Burlington police official’s anonymous trolling more extensive than city found

  • Deputy Chief of Police Jan Wright was suspended for eight days for inappropriate social media posts. Photo by Glenn Russell/VTDigger VtDigger — GLENN RUSSELL

Published: 1/30/2020 10:10:07 PM
Modified: 1/30/2020 10:13:53 PM

BURLINGTON — An internal city investigation into the city’s deputy police chief found only a fraction of the online comments she made anonymously using fake social media accounts, according to a review by VtDigger.

Deputy Chief Jan Wright was suspended for eight days following an internal investigation that concluded there was “no indication” that she had engaged in a significant amount of online activity using pseudonyms that “would be indicative of obsessive or dangerous behavior.”

However, VtDigger found Wright’s comments were substantially more prolific than what city officials found. The additional posts included charged comments questioning the racial makeup of the police commission, attacking the press and defending her former boss, Chief Brandon del Pozo, who stepped down after his own anonymous online activity was discovered.

The city’s internal investigation, released Monday, listed 16 Facebook comments, two comments on VtDigger’s website and one direct message conversation that Wright had made from “Abby Sykes” and “Lori Spicer” Facebook accounts from May 12 to Sept. 9, 2019.

VtDigger, however, identified an additional 40 Facebook comments between April 19 and Sept.16 of last year that were not included in the investigation’s findings. The VtDigger review took one day.

In one post found by VtDigger, Wright, under the pseudonym “Abby Sykes,” questions the makeup of the police commission, a citizen panel that serves in an advisory role.

“The commission is now 6/7th black. Is this representative of the Burlington community?” the “Abby Sykes” account commented on a Seven Days story about the election of three African American men to the police commission.

Another criticized a VtDigger.org story about the lack of an explanation for del Pozo’s medical leave, which turned out to involve his anonymous use of social media.

“VTDigger — you suck!! Trying to make a story out of a personal medical issue,” Wright wrote on a VtDigger story.

Wright knew about del Pozo’s anonymous social media use that led to that leave, but told investigators she “was unclear that the account itself was the basis for his discipline.”

In response to a comment on a VtDigger post about the controversial firing of a Green Mountain Transit bus driver who kicked students off his bus, Wright criticized the city council.

“That’s apparently the new norm,” she wrote. “Get our elected officials embroiled in a disaster they shouldn’t even be talking about, waste taxpayer time, energy and money and still get nothing accomplished.”

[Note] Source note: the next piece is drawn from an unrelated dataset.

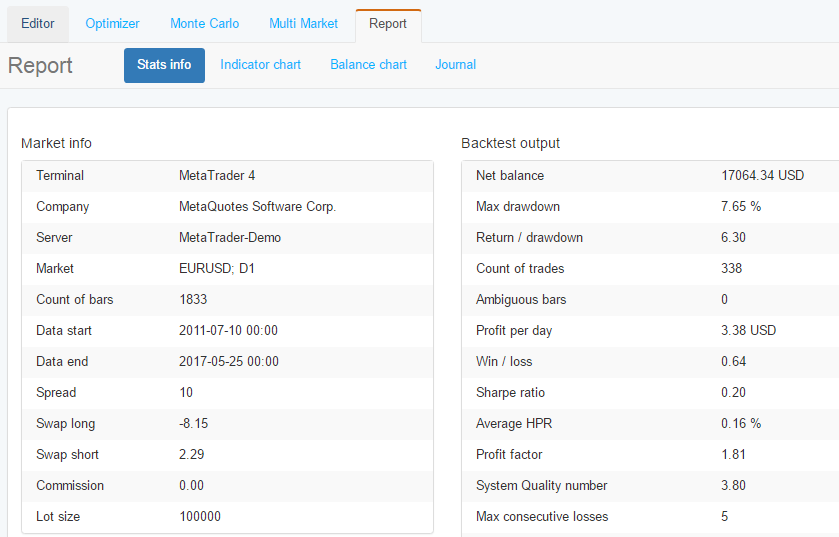Open the Journal section
This screenshot has width=839, height=537.
(455, 65)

“VTDigger — you must take responsibility for your role in the hatred for police. Click bait,” Wright wrote as a comment on a VtDigger story that reported the Montpelier officer who shot and killed a man in August had been involved in a previous use of force case.

Wright was named acting chief on Dec. 16 after del Pozo’s resignation. But shortly after her appointment, she revealed to Mayor Miro Weinberger that she had been using the “Lori Spicer” account and was demoted back to deputy chief. She was put on administrative leave days later.

The department announced Monday that Wright would be suspended for eight days but was able to return to work immediately as the result of the investigation, which was conducted by Deanna Paluba, the city’s director of human resources.

The investigation states that the city’s review of Wright’s social media activity was “extensive” and had “full cooperation” from Wright but acknowledged that there could have been additional undiscovered activity from the accounts.

City Attorney Eileen Blackwood said Thursday that Wright did not recall the password to access the “Abby Sykes” account, and efforts by the city’s IT department to retrieve the password were unsuccessful.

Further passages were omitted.